Sam does this a lot - becomes another degree of connection to whatever I'm obsessing about. Last year, I'd decided to try to collect as many of the stock music tracks used in early Doctor Who as I could. One piece of Musique concrete, which is just a pile of springs being played at different speeds, came from an album called Music of the Future' by Desmond Leslie. Now, as I began to read up on Desmond Leslie, I learned loads of fun facts about him, and proceeded to explain this to Sam one afternoon, just after he'd finished a quick phone call in the office. Apparently, the TV show The Sky at Night came out of a one-off show in which Patrick Moore and Desmond Leslie squared off in a debate about aliens and space. One of them got their own TV show, the other started writing for Fortean Times.

DesLes next wrote the soundtrack for a film called First Man Into Space . which starred Roger Delgado - the man who later played the first Master in Doctor Who, and it's his soundtrack that provided that track used in the Doctor Who episode 'Edge of Destruction' and also pops up in 'The Moonbase' and a few other places, including an episode of Out of the Unknown called 'Counterfeit Man'. Phew!

Anyway, for most TV buffs, DesLes is also famous for being the bloke who tried to punch Bernard Levin during a live edition of That Was the Week That Was:



Isn't he just lovely? So polite and erudite. None of this Jerry Springer nonsense.

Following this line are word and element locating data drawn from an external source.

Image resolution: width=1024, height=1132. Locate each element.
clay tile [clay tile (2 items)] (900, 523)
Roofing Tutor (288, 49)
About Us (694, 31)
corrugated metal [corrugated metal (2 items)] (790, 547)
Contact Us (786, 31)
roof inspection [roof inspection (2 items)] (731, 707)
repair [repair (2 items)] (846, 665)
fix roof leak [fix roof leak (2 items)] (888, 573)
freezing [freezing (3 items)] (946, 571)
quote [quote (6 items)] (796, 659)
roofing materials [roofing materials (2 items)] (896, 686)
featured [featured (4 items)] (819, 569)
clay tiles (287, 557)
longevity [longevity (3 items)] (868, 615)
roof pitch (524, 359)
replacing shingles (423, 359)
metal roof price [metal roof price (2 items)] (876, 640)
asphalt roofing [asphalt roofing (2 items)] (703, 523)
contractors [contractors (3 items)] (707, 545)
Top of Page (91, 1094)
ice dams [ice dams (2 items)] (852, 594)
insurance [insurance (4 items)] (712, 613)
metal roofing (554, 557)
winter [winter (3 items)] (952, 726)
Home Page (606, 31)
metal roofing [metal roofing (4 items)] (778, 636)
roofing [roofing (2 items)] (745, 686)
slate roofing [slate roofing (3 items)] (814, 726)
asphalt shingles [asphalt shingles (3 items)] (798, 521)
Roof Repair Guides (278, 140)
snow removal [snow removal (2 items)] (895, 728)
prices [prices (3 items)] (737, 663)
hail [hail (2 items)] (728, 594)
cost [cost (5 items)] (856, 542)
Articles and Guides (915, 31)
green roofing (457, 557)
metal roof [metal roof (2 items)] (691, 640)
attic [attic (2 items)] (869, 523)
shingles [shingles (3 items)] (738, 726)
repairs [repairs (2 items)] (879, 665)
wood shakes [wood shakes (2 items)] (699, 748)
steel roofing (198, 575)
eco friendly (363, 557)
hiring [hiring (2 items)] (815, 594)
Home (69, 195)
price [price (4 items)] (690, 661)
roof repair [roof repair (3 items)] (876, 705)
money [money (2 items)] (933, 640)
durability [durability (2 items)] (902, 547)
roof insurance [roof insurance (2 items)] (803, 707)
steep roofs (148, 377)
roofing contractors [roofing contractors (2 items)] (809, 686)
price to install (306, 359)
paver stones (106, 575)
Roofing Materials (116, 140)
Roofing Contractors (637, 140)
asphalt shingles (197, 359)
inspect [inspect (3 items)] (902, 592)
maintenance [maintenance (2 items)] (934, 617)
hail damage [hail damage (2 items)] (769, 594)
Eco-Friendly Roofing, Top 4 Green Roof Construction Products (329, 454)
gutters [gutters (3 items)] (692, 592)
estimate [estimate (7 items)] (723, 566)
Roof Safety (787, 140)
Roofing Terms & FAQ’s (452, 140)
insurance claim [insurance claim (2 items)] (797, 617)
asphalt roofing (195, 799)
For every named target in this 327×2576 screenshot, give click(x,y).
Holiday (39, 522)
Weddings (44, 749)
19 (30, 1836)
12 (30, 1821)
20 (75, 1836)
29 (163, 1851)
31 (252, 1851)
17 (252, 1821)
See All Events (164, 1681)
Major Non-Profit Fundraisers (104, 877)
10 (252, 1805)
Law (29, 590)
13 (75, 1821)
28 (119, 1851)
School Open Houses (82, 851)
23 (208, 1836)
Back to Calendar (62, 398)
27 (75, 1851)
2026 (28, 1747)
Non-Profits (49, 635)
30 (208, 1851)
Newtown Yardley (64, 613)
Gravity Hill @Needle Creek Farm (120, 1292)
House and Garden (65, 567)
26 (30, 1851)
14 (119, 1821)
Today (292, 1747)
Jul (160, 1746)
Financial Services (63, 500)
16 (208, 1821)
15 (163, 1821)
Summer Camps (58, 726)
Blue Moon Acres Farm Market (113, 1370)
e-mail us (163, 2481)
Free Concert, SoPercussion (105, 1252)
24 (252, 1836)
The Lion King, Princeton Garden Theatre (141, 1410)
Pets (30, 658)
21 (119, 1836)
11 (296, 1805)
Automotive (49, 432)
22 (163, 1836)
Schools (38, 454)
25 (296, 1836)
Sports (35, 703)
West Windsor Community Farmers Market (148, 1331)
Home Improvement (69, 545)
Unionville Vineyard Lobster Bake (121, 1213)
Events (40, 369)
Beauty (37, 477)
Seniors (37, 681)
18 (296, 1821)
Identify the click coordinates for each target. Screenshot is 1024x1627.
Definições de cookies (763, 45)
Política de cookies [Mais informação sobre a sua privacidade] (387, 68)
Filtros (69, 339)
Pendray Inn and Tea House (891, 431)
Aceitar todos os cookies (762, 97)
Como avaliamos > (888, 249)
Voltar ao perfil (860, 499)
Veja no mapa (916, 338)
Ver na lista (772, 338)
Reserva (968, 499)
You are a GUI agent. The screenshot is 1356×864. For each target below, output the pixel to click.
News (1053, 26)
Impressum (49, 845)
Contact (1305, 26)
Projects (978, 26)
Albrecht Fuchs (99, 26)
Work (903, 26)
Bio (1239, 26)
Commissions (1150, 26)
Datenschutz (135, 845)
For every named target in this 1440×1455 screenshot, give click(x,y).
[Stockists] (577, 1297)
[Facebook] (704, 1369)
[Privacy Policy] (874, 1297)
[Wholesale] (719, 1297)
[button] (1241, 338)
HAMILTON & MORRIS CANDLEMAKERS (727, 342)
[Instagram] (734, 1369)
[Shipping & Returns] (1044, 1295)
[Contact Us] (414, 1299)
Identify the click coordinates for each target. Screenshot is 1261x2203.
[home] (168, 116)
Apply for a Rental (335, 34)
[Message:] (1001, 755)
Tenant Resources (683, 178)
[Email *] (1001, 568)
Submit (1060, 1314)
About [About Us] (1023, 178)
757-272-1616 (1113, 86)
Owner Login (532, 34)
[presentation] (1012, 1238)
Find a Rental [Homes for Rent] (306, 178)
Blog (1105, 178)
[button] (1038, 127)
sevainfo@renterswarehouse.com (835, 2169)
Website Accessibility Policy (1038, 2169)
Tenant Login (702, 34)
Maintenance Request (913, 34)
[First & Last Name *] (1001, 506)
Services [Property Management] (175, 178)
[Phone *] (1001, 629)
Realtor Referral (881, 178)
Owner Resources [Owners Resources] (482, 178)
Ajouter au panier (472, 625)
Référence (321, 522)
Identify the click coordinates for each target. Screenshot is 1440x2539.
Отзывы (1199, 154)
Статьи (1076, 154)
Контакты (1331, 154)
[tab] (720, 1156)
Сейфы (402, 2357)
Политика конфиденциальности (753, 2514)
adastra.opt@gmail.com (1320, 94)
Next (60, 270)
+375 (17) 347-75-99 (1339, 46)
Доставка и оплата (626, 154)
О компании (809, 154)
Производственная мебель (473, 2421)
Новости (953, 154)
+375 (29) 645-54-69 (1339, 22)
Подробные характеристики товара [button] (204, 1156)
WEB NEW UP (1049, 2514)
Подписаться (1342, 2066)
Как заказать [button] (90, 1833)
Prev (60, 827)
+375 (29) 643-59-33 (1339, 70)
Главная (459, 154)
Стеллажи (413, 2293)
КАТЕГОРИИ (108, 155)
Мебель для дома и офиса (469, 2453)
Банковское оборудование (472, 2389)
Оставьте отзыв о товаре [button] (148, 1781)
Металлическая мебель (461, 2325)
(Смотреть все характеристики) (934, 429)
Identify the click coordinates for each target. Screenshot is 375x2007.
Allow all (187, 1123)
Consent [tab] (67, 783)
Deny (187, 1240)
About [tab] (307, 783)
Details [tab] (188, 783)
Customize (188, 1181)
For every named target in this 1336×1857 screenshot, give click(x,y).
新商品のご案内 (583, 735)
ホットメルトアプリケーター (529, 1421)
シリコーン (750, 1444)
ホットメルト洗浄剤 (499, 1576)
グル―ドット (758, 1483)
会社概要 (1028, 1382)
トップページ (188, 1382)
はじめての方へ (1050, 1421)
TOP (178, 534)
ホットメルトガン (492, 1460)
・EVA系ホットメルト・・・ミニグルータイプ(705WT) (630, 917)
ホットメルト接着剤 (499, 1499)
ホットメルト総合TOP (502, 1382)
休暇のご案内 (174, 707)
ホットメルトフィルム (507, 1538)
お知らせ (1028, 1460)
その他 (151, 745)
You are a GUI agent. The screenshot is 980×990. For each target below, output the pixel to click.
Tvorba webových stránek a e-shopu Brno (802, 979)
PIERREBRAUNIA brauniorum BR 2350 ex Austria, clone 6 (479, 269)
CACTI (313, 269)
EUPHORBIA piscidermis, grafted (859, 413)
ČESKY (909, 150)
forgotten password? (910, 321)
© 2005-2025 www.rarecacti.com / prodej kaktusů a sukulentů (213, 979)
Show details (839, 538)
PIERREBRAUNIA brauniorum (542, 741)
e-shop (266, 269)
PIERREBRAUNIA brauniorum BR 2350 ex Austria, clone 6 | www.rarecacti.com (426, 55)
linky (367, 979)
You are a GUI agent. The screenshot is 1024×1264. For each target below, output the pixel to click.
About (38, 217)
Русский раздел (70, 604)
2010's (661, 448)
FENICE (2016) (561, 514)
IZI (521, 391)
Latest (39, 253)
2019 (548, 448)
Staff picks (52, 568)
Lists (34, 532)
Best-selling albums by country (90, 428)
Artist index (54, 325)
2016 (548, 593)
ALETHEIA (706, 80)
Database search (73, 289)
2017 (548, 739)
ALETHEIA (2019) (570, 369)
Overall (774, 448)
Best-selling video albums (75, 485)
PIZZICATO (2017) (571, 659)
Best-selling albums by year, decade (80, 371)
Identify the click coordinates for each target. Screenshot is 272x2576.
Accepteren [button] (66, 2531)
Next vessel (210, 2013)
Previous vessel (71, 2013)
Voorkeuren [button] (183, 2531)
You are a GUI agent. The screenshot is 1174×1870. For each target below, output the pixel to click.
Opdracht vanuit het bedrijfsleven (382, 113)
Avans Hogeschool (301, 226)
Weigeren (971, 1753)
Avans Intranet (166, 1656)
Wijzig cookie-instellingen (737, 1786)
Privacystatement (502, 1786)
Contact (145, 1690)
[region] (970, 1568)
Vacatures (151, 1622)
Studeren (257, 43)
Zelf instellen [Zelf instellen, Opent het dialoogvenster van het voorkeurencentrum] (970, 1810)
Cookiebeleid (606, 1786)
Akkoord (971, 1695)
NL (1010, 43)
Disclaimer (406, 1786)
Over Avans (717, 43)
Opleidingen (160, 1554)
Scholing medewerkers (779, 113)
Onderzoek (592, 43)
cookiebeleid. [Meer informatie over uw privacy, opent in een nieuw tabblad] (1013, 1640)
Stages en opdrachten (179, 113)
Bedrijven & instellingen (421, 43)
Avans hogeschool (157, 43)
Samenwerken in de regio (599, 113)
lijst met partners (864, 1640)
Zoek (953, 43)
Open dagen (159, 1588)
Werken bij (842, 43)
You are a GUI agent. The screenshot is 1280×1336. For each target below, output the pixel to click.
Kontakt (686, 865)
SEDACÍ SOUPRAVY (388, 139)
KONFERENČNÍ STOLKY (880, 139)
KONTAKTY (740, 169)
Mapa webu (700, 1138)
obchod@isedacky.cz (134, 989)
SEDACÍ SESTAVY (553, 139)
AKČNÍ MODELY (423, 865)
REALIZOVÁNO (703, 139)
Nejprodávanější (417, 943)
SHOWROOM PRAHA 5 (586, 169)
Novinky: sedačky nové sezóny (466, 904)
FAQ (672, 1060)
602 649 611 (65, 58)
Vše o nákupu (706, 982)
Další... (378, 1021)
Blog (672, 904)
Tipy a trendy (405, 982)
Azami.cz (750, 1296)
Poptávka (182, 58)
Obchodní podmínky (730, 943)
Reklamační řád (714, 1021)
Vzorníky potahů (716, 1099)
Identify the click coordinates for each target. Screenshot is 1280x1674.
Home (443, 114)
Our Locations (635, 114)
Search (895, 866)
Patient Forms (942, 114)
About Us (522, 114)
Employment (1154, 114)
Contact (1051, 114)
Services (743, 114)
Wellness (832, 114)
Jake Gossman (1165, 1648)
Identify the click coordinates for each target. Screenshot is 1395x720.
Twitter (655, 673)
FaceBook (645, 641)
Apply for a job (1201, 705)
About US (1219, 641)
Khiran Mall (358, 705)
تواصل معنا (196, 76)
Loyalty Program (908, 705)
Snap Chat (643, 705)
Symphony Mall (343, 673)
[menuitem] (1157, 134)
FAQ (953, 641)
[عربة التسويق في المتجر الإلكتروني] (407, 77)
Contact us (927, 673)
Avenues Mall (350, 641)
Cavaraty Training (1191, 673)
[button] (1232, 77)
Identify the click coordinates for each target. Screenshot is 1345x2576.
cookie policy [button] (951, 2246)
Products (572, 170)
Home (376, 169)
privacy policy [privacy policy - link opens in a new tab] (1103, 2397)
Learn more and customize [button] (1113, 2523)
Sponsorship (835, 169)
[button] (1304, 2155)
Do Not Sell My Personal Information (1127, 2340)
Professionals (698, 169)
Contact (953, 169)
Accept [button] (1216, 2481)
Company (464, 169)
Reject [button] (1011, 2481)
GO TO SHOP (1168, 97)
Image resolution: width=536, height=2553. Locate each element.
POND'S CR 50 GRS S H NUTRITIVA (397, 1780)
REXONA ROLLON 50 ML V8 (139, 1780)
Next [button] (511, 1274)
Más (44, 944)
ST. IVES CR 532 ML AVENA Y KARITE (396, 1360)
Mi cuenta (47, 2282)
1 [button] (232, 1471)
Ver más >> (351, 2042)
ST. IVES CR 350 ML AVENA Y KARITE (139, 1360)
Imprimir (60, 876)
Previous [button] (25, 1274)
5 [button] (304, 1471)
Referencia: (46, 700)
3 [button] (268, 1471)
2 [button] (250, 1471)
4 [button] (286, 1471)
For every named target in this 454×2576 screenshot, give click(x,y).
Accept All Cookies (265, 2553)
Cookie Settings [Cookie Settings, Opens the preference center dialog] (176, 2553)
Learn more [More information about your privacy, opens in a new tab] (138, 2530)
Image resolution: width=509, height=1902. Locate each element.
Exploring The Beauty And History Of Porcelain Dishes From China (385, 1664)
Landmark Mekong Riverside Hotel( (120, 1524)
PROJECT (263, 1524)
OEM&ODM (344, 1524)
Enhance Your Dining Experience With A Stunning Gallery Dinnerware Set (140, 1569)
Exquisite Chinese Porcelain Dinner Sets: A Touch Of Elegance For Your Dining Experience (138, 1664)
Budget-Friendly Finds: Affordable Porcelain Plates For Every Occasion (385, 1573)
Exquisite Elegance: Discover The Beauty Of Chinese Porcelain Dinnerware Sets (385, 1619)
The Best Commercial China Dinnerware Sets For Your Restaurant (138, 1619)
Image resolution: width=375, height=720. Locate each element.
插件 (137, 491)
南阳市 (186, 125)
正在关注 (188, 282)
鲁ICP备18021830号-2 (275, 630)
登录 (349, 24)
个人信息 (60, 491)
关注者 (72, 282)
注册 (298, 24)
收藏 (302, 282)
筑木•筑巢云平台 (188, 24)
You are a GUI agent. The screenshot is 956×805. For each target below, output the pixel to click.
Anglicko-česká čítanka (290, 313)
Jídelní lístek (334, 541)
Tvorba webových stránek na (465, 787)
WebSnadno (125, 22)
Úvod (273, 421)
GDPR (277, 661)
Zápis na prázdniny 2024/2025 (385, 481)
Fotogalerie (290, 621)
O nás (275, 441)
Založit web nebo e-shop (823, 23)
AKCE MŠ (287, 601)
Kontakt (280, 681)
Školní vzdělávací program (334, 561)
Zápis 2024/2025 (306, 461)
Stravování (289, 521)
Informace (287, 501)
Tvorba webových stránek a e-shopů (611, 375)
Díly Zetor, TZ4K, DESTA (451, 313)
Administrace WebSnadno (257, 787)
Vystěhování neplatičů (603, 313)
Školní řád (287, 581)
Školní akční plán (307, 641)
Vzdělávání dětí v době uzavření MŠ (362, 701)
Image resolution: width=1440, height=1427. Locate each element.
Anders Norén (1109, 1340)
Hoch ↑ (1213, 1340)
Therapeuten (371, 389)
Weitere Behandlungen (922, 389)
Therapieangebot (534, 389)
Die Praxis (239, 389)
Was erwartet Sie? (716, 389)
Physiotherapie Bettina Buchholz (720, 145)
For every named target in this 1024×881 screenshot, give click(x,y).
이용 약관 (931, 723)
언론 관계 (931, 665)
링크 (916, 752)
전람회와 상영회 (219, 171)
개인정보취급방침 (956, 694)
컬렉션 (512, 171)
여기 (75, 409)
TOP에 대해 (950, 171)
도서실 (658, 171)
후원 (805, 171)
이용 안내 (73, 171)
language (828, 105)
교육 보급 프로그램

Just decent, gentlemanly and - ooof! There ya go! All this was over a review Levin had written about an unfavourable play his then wife Agnes Bernelle had starred in. Agnes Bernelle later collaborated with, among others, Marc Almond (on his Stars We Are album).

So... I'm telling Sam about this rambling list of connections that I'm slowly becoming obsessed with. Sam listens patiently, then blinks and says 'Desmond leslie? Did he live in Castle Leslie, in Ireland?' 'I dunno,' I says. 'Why?' 'Oh, I've stayed at his house. I'm a friend of his daughter, Camilla.'

Gasp.

Camilla is his daughter from DesLes's second marriage.

'In fact... that was Camilla I was on the phone to just before.'

Such a spooky coincidence deserves a plug. Sam's website can be found at www.samsemple.com. He's a singer-songwriter and even though he's a mate, I genuinely rate his music. There are downloads for you to listen to yourself.

So, of course he knew someone who'd played with the band I'd only heard of a week before. Cos he's Sam, and he's brilliant.

And thanks to Sam, I'm only two degrees of separation from Desmond Leslie.

DesLes's soundtrack to that film, by the way, is hideous if you don't like Musique Concrete. Really unlistenable. But dig those springs!